Multiple replacements or translations in Power BI and Power Query

A common task when cleaning data is to perform multiple replacements at once. When dealing with “translation tables” you might have come across Chris Webb’s solution using List.Generate to deal with this. This works fine – but might deliver unexpected results if you don’t consider it’s implications properly. Say we add lines like shown below, then we might expect the result as highlighted in yellow:

Image2

Multiple replacements using 2 different techniques

So hey – what happened here?: Our catamaran turns out as a bearamaran and the chair turns to chwater.

How it works:

Because there could be more than one word per line that needs to be replaced, the function Text.Replace alone wouldn’t be able to do this job as it takes only one replacement element. This is where List.Generate jumps in: Taking the result of the previous replacement step as input and performs the next replacement – as often as there are elements in the replacement list.

And Text.Replace is a function that searches for substrings in the text.

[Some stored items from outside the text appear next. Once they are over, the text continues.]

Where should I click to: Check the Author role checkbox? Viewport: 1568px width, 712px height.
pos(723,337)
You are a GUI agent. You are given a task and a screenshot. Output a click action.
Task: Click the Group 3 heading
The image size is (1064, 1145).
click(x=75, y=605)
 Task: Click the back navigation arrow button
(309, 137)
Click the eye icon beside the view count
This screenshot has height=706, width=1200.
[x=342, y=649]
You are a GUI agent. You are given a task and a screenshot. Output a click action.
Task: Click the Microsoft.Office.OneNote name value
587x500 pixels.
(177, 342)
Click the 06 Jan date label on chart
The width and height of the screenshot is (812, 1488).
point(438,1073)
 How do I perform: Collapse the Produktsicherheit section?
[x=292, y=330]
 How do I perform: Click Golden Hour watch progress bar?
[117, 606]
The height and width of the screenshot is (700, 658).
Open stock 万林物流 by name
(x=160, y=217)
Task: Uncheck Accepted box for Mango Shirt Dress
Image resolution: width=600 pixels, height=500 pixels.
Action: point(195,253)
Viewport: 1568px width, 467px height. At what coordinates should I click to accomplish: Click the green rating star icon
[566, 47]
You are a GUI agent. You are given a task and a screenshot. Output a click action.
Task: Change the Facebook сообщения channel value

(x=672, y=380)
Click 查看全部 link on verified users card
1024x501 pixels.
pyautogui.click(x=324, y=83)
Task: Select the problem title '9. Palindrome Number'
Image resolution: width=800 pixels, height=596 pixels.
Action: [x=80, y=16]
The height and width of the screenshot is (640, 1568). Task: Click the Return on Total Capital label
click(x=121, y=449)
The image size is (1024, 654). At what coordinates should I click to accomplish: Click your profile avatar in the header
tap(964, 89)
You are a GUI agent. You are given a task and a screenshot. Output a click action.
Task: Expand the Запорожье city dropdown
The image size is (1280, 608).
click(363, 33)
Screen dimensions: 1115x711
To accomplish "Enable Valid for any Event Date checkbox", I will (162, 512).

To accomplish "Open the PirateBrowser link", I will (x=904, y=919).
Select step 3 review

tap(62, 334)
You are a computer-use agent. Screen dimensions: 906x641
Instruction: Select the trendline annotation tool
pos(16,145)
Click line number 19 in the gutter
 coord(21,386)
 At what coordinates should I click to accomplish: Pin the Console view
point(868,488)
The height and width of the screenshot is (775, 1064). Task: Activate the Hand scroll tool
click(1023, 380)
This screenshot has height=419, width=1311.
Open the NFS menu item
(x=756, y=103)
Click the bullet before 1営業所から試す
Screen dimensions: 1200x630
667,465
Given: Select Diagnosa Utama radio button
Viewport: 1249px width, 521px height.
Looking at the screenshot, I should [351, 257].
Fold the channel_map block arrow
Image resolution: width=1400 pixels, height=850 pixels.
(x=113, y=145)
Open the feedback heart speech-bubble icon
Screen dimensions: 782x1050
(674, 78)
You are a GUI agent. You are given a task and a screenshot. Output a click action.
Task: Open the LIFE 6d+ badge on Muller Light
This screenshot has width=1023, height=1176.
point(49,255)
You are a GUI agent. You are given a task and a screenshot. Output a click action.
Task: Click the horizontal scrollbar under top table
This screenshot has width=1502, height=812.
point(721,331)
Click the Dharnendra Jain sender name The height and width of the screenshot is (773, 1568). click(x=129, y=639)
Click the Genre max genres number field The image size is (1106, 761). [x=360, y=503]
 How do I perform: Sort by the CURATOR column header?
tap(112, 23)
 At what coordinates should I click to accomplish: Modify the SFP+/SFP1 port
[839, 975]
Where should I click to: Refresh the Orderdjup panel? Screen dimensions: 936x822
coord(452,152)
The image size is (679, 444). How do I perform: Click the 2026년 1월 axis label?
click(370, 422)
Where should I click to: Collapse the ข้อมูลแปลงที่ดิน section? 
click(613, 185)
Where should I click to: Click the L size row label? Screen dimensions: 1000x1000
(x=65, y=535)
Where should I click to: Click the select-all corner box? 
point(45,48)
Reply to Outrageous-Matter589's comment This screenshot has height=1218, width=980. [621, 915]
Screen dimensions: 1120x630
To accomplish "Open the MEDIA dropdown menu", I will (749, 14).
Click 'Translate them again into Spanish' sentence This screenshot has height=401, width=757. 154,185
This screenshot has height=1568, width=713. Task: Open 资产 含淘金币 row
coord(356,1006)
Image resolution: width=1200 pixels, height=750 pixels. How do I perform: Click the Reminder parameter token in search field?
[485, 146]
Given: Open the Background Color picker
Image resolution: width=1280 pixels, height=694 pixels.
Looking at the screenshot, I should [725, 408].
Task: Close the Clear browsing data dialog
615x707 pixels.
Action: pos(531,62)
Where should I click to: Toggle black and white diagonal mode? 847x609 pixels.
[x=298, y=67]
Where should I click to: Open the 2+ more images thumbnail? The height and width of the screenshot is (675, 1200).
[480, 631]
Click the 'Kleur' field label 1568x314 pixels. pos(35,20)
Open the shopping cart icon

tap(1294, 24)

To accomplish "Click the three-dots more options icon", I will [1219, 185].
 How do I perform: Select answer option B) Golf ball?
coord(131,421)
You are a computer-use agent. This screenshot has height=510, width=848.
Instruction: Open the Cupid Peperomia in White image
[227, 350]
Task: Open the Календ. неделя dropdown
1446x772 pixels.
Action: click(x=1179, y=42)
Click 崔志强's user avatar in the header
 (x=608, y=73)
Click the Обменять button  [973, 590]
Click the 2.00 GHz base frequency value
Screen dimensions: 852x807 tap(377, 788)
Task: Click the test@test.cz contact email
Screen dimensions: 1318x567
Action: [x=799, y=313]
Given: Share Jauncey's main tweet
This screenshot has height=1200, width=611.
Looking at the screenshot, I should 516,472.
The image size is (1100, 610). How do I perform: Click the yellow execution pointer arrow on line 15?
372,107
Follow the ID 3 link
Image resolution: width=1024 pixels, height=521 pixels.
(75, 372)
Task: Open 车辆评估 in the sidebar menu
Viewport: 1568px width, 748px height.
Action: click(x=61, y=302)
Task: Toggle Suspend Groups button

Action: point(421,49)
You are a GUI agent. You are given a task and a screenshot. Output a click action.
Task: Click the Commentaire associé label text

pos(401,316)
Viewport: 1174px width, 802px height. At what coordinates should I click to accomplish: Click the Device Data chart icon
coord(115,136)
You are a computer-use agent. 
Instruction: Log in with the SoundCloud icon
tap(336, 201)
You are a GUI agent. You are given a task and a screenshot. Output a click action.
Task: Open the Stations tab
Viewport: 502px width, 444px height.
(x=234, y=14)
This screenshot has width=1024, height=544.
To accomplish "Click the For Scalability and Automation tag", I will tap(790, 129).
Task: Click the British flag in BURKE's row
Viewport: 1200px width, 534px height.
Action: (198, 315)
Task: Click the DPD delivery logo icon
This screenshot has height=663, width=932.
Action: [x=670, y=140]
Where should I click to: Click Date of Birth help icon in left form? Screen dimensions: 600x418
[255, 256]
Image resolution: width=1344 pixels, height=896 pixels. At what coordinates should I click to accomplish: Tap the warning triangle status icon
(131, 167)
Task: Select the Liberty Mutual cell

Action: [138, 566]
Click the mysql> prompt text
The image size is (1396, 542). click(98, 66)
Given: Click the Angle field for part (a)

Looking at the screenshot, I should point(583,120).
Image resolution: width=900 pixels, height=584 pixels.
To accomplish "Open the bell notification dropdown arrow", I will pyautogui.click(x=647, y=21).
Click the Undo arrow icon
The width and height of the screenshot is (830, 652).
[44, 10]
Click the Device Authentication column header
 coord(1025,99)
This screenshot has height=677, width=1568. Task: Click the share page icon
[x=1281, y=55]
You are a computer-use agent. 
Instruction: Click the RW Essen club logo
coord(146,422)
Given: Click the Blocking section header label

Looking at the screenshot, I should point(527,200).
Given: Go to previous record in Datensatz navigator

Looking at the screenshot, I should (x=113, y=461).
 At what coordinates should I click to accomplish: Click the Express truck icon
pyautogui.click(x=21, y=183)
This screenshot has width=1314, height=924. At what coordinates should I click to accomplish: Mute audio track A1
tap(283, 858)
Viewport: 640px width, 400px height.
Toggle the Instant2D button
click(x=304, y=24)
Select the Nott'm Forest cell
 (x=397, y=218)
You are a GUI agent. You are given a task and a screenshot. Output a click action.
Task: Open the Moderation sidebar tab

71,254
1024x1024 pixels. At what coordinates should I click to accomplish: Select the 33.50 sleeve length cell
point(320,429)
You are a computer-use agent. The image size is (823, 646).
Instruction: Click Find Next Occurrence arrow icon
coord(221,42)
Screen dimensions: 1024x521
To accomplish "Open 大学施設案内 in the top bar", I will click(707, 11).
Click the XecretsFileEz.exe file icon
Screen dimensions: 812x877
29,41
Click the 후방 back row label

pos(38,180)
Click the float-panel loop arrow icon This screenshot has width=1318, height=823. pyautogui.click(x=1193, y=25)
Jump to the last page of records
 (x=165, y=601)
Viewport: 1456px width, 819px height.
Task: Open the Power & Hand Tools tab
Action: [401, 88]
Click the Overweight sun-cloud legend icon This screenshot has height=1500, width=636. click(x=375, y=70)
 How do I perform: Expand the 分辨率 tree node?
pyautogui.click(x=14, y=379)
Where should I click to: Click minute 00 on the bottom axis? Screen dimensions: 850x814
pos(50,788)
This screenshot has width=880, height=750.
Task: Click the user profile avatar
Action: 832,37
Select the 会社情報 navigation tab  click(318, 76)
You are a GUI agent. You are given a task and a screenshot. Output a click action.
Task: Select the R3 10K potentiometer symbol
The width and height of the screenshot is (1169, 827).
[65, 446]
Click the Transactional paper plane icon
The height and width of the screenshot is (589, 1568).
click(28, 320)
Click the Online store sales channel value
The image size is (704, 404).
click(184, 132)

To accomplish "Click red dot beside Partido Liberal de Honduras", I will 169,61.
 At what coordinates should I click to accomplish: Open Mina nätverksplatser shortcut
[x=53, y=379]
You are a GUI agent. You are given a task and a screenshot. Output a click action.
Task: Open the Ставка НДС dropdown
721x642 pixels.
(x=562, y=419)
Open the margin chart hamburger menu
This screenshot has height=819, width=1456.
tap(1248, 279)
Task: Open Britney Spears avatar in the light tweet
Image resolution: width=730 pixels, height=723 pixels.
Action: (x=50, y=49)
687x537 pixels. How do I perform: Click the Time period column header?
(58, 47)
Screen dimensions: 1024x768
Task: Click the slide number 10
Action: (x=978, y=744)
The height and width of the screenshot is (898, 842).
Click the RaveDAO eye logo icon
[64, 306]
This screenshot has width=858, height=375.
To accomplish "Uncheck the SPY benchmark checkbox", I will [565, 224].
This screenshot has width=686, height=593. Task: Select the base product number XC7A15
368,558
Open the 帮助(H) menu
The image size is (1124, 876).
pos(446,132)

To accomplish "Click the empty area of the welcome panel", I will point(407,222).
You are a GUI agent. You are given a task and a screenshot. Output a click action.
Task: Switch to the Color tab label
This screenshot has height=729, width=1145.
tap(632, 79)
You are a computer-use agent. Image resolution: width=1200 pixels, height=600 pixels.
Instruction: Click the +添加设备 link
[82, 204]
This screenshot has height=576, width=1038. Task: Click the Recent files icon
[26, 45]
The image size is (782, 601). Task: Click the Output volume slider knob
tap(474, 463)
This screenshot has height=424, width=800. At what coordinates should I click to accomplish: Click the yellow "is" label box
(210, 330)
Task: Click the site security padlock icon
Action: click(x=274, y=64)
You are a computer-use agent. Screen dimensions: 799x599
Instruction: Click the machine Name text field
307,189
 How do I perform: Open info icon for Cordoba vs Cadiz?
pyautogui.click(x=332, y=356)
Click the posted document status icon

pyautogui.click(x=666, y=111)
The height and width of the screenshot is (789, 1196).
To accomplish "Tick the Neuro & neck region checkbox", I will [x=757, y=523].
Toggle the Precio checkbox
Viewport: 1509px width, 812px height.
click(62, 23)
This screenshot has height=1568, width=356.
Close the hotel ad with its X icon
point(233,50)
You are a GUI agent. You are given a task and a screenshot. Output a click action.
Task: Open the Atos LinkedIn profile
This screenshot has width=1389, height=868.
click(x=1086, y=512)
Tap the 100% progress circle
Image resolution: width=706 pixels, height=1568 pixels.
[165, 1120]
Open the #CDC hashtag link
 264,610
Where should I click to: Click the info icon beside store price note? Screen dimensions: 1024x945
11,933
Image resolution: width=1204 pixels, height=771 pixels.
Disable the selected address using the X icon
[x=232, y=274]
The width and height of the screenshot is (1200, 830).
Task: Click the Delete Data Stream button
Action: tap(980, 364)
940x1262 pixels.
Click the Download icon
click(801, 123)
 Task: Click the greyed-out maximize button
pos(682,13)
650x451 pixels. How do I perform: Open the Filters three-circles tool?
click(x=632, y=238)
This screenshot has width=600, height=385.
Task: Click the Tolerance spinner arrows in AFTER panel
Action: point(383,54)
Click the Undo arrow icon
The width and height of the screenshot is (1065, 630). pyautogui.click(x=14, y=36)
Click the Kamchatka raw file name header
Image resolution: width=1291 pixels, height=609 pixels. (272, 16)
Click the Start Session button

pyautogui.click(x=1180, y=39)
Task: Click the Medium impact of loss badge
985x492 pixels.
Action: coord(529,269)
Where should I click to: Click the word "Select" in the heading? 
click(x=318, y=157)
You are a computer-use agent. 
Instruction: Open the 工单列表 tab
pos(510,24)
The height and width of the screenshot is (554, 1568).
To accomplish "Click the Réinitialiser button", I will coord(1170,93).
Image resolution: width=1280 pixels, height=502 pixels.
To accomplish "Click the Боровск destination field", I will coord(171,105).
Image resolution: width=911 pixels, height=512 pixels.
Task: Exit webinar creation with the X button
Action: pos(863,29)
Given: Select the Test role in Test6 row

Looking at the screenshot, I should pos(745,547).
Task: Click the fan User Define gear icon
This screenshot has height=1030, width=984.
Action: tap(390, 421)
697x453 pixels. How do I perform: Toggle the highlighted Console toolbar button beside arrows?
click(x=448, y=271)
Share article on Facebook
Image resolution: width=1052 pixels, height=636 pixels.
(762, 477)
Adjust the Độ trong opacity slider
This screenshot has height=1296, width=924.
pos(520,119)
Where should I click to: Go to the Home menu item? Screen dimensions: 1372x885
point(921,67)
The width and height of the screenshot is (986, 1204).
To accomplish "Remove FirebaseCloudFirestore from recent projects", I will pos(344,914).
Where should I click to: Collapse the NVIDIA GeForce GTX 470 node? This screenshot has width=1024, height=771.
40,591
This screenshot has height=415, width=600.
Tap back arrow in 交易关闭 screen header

That way “catamaran” turns out as a “bearamaran”.

But what happened to the mat where the cat and the dog sat on: “chwater”?

Firstly “mat” has been replaced by “chair”. But due to the recursive nature of the List.Generate-function, this result is not safe. So when Text.Replace kicks in on: Replace “air” with “water”, searching again also for substrings, a part of “chair” with be replaced by water: “chwater“.

So while Chris’ article is an excellent explanation of how List.Generate works, most multiple text replacement requirements in the real world might be better solved with a different approach:

Use List.ReplaceMatchingItems instead

This is a function that is designed to work on lists and performing replacements for multiple items (that also need to be fed in as list):

But we want to replace within a text, not within a list!

No problem for Power Query as the master of transformations: We just temporarily transform our text into a list, perform the replacements and then transform our list back into text – as if nothing has happened 🙂

Text.Split(text, ” “) will split out text strings into a list of single words because we choose blank as the delimiter

Text.Combine(list, ” “) will then reassemble.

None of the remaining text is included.